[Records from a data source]
________________
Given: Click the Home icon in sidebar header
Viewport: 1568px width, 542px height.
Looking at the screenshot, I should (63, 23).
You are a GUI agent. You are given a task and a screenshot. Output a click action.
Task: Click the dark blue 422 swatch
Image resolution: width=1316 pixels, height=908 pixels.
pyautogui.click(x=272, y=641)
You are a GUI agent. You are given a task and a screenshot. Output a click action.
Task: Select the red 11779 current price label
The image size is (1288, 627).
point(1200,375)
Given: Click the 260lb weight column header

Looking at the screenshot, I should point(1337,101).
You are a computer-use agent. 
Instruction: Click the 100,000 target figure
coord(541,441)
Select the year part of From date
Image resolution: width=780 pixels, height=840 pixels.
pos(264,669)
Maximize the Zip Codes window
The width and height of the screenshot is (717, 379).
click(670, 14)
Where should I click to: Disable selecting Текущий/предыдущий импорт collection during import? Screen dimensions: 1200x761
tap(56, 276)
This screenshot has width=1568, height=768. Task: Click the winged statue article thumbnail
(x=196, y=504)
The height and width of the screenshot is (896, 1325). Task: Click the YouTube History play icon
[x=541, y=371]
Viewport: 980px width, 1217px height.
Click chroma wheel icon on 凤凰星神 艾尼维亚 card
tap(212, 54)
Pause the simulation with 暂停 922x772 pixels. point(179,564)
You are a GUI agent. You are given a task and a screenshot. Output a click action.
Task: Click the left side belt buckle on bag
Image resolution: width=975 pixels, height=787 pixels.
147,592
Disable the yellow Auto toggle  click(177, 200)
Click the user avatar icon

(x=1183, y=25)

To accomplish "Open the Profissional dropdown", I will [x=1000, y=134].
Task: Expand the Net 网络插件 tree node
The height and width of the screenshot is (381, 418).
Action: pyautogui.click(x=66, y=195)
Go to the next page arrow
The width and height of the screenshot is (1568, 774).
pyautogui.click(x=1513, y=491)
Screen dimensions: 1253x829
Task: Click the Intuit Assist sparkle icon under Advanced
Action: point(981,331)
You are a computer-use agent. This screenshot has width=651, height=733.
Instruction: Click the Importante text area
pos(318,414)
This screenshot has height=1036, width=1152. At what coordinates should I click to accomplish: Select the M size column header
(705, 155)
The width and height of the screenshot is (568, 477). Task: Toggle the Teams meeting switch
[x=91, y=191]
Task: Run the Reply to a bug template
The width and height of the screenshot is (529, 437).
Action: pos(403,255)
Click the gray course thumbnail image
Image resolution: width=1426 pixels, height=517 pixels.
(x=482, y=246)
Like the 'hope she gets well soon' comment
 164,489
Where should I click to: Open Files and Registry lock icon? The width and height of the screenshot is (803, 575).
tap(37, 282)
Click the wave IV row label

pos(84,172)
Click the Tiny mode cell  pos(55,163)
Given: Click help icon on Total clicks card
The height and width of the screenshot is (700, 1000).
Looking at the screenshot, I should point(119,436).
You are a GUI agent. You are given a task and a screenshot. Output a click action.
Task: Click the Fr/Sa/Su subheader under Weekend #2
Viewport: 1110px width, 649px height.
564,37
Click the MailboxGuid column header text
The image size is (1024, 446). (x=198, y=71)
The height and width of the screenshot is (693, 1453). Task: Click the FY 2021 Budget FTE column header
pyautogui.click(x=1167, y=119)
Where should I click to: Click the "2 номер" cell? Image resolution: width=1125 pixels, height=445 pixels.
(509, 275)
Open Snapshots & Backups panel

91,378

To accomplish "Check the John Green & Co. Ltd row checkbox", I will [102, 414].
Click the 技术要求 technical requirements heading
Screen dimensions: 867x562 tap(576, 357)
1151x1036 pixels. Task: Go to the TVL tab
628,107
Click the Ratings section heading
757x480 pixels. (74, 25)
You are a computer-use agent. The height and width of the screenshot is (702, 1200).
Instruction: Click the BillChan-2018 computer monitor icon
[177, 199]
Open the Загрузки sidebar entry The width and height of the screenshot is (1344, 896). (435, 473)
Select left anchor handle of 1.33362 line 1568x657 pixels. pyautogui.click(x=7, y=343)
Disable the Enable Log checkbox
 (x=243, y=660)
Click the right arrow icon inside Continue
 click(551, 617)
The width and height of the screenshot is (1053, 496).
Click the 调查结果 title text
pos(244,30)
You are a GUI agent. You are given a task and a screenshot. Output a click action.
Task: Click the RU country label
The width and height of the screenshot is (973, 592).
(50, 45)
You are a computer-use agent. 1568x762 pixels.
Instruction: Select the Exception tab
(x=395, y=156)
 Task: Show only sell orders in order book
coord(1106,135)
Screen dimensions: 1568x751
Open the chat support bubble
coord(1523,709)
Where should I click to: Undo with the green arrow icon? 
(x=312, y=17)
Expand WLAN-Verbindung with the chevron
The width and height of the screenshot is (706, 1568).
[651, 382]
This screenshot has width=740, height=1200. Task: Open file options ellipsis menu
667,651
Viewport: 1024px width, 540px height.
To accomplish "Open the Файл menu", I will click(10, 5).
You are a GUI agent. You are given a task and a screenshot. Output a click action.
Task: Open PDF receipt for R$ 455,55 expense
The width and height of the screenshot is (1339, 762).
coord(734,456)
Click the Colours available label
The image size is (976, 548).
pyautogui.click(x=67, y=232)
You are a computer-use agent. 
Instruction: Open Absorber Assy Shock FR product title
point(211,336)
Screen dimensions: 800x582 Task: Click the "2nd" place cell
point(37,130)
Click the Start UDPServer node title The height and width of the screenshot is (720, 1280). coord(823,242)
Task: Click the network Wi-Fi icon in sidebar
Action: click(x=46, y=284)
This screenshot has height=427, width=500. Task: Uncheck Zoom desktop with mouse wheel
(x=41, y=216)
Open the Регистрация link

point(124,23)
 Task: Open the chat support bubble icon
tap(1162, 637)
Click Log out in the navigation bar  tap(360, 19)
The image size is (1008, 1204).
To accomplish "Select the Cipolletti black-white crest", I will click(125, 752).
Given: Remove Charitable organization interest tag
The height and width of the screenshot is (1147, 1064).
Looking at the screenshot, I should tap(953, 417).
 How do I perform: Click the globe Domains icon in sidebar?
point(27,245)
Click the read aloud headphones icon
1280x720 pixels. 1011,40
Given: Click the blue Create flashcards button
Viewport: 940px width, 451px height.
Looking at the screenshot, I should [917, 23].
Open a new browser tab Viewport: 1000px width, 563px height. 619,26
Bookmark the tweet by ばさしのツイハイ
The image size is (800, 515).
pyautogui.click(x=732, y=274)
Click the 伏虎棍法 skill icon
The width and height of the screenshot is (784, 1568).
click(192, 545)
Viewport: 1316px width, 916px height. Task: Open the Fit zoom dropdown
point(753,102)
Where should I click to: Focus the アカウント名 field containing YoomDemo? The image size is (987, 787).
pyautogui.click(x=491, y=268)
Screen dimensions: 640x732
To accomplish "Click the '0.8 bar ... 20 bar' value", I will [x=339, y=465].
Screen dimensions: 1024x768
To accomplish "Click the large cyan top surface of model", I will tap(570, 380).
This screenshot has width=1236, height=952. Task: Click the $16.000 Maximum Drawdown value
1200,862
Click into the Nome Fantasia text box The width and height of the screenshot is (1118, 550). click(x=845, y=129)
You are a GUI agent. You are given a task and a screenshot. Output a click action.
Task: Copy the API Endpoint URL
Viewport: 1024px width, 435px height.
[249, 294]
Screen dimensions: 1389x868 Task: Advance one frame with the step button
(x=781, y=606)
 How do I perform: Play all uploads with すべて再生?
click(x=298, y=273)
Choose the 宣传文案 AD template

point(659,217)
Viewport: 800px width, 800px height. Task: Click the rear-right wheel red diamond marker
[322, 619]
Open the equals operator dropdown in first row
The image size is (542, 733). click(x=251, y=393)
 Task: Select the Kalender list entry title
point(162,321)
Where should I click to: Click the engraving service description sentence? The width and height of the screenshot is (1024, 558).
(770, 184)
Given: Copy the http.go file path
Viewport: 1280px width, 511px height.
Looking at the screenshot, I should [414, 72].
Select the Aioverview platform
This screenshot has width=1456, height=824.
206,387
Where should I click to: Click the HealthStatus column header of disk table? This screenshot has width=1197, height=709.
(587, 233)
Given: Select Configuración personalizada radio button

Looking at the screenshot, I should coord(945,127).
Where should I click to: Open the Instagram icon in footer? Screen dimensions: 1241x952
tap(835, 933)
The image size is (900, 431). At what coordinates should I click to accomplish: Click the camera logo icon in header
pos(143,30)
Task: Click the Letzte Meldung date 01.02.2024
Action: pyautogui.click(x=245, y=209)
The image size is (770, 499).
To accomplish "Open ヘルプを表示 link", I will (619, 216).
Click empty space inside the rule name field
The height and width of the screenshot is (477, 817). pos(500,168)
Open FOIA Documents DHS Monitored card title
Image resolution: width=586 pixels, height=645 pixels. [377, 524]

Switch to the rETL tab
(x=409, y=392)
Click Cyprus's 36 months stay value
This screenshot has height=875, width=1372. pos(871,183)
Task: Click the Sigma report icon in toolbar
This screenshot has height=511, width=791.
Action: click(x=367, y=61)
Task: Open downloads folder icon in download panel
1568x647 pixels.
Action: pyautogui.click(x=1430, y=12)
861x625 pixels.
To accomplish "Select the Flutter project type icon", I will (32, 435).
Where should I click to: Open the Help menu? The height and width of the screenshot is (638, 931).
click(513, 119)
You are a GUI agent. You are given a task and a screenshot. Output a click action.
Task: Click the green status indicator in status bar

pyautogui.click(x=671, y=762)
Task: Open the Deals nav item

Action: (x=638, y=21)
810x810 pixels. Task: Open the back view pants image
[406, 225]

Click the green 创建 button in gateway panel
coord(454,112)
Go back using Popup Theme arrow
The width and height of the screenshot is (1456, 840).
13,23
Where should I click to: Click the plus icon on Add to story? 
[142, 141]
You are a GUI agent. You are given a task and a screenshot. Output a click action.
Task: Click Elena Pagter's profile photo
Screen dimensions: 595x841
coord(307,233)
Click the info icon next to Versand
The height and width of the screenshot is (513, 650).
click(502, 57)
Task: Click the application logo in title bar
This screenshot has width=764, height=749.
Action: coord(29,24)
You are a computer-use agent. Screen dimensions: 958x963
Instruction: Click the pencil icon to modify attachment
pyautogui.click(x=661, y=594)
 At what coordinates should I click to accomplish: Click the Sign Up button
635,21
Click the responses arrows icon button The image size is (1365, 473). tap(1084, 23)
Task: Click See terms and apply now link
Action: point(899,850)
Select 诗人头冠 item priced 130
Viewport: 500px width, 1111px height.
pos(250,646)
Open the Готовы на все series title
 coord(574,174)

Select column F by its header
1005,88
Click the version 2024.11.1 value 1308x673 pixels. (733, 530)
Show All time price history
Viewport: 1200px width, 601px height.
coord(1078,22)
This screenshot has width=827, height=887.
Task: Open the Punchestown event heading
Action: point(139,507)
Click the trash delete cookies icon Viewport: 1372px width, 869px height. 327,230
________________
** DIRECTIONS **
Using the entries shown above, reproduce verbatim the lines from the line bearing "Open Snapshots & Backups panel" to the line bearing "Select left anchor", inclusive.

** ANSWER BOX **
Open Snapshots & Backups panel

91,378

To accomplish "Check the John Green & Co. Ltd row checkbox", I will [102, 414].
Click the 技术要求 technical requirements heading
Screen dimensions: 867x562 tap(576, 357)
1151x1036 pixels. Task: Go to the TVL tab
628,107
Click the Ratings section heading
757x480 pixels. (74, 25)
You are a computer-use agent. The height and width of the screenshot is (702, 1200).
Instruction: Click the BillChan-2018 computer monitor icon
[177, 199]
Open the Загрузки sidebar entry The width and height of the screenshot is (1344, 896). (435, 473)
Select left anchor handle of 1.33362 line 1568x657 pixels. pyautogui.click(x=7, y=343)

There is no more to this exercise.